Each line from the top of the listing through the one holding "Viewport: 681px width, 483px height." should be restated word for word, with nothing added and no pictures.

MATERIAL PROVIDED:

####################

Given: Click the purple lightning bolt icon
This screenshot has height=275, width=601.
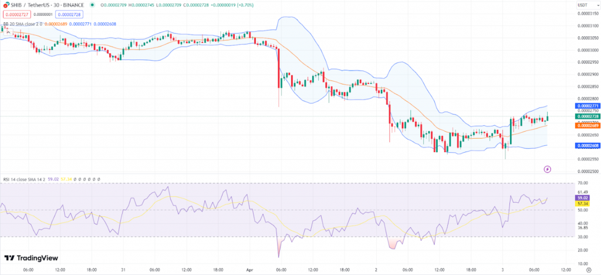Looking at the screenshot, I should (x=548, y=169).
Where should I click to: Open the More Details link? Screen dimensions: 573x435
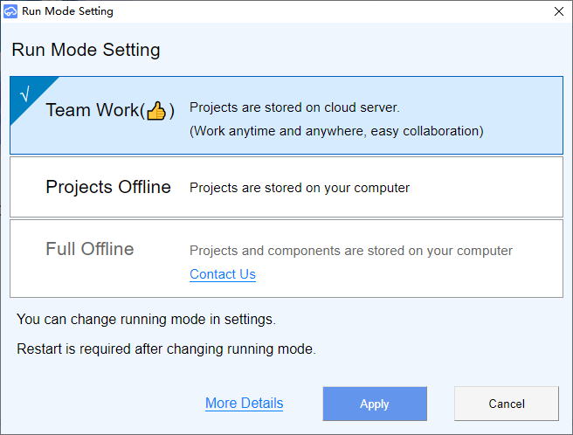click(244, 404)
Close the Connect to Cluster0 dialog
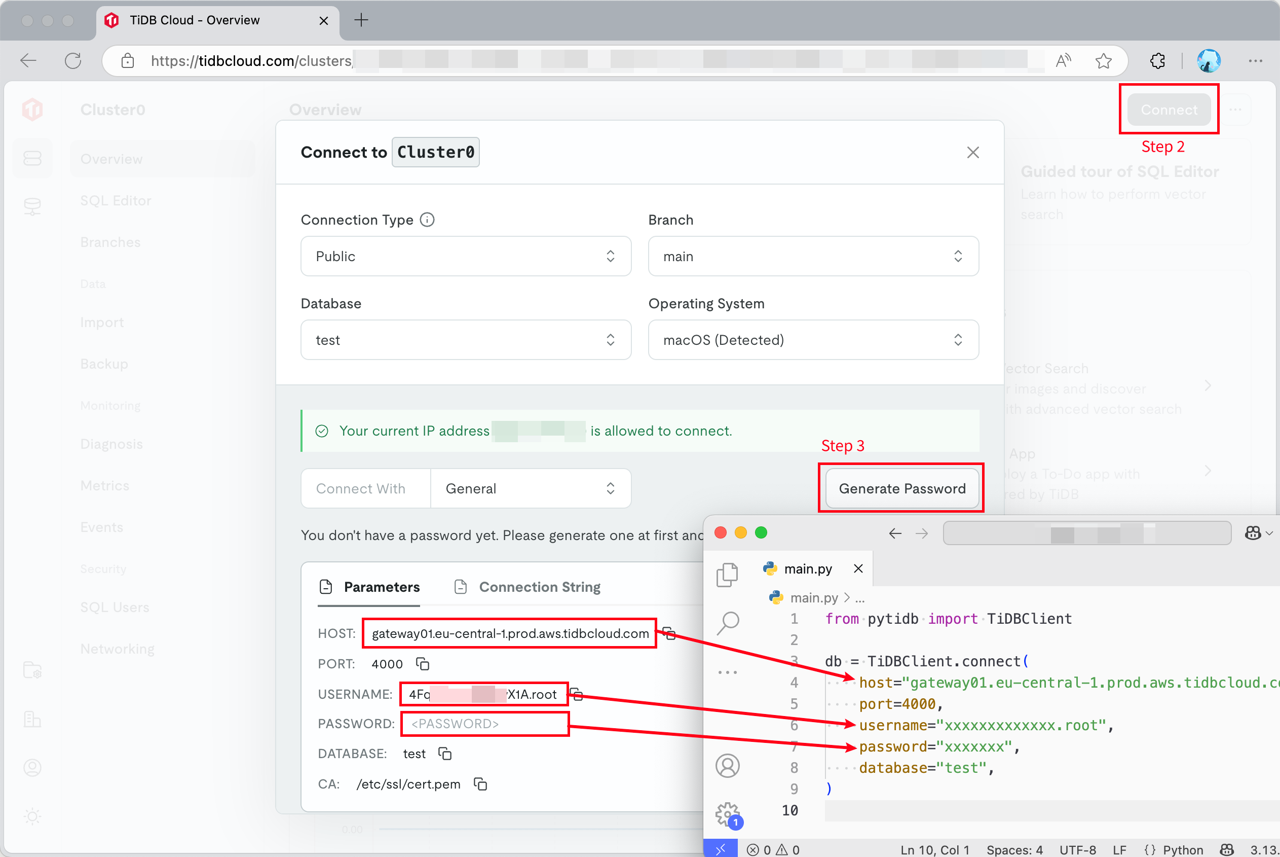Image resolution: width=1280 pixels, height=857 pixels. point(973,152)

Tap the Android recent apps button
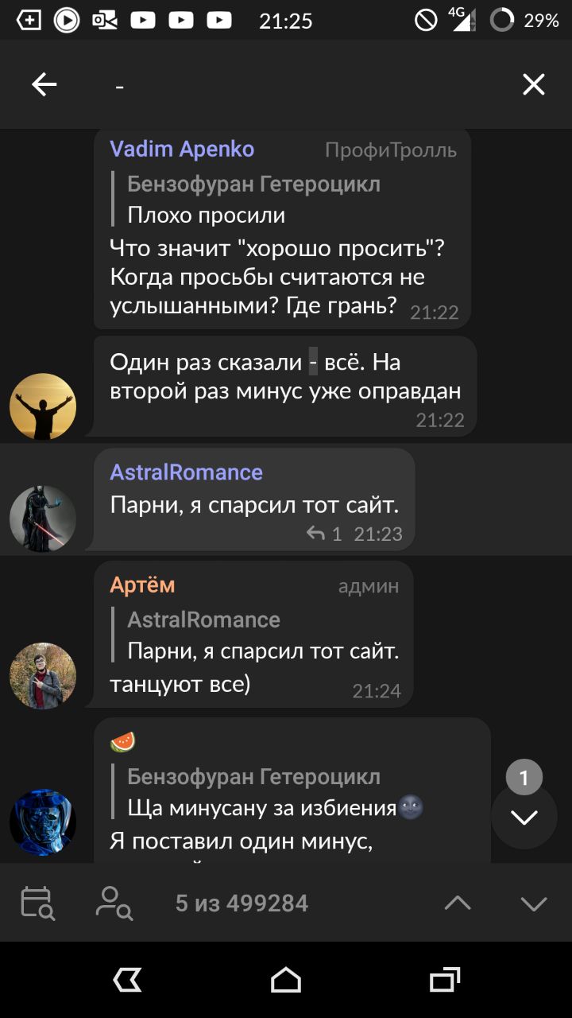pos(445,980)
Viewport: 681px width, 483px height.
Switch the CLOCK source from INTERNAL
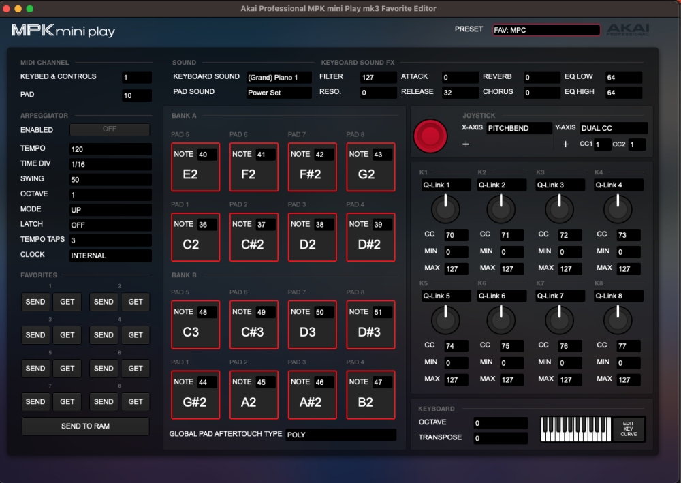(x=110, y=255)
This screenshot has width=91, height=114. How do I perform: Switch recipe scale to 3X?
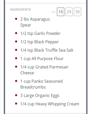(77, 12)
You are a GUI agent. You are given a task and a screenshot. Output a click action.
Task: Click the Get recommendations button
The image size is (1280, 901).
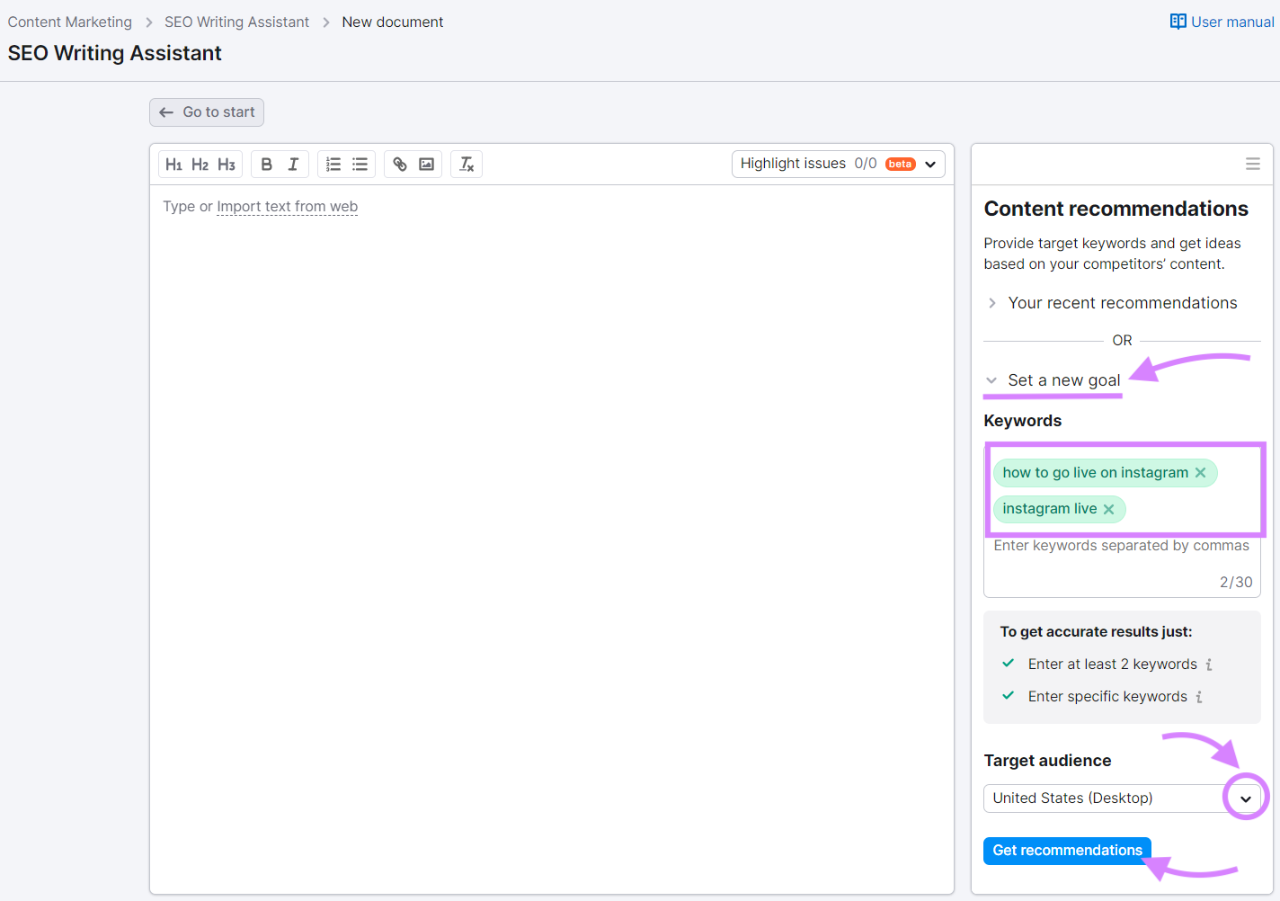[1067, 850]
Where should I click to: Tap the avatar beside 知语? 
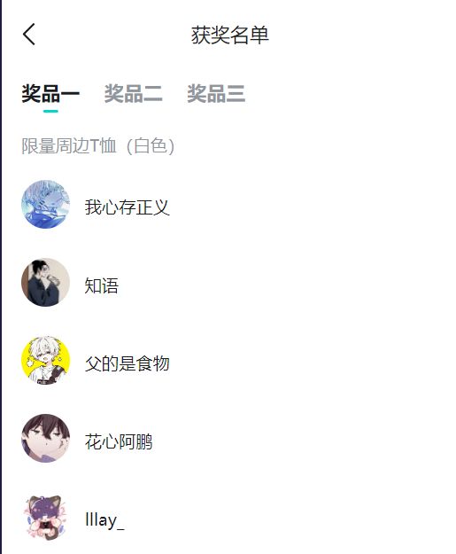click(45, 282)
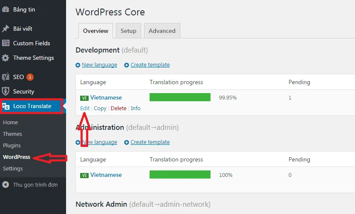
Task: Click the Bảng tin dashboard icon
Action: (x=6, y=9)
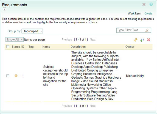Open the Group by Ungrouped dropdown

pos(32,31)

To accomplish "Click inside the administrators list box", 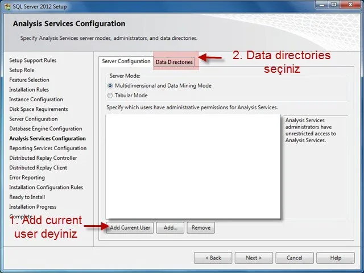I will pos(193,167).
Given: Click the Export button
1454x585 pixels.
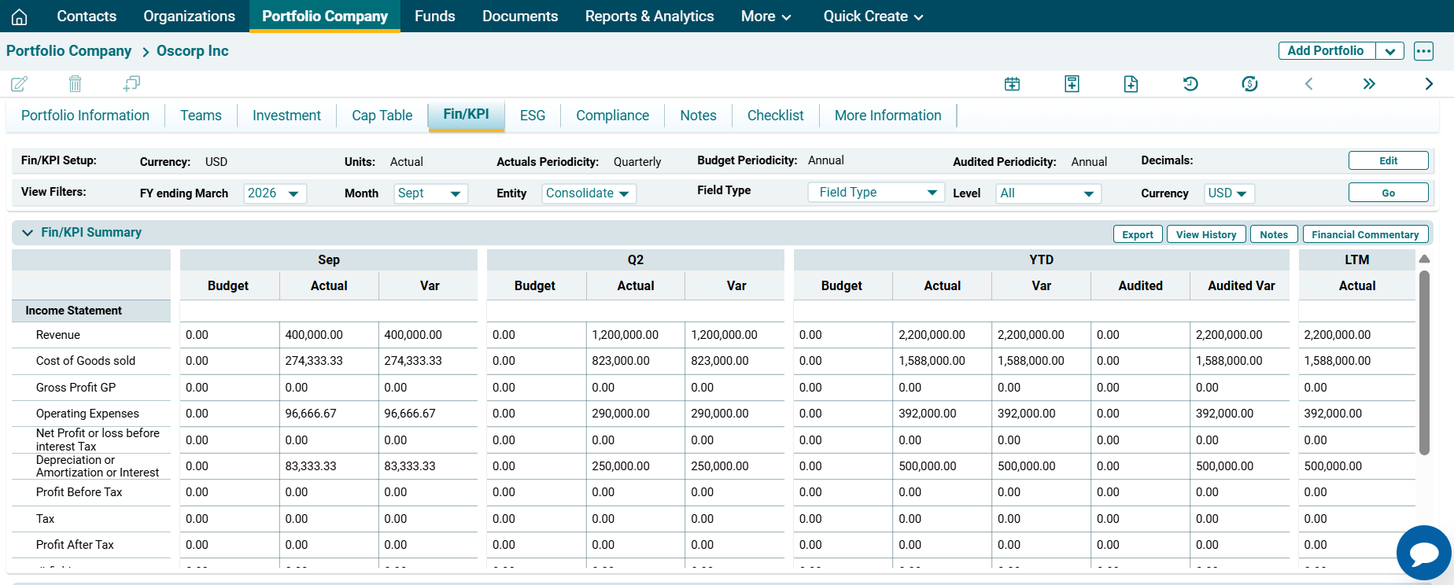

####################

TASK RESPONSE:
Given: Click the purple lightning bolt icon
This screenshot has height=275, width=601.
Looking at the screenshot, I should (x=548, y=169).
Where should I click to: Open the More Details link? Screen dimensions: 573x435
click(244, 404)
Close the Connect to Cluster0 dialog
Image resolution: width=1280 pixels, height=857 pixels. point(973,152)

Tap the Android recent apps button
pos(445,980)
Viewport: 681px width, 483px height.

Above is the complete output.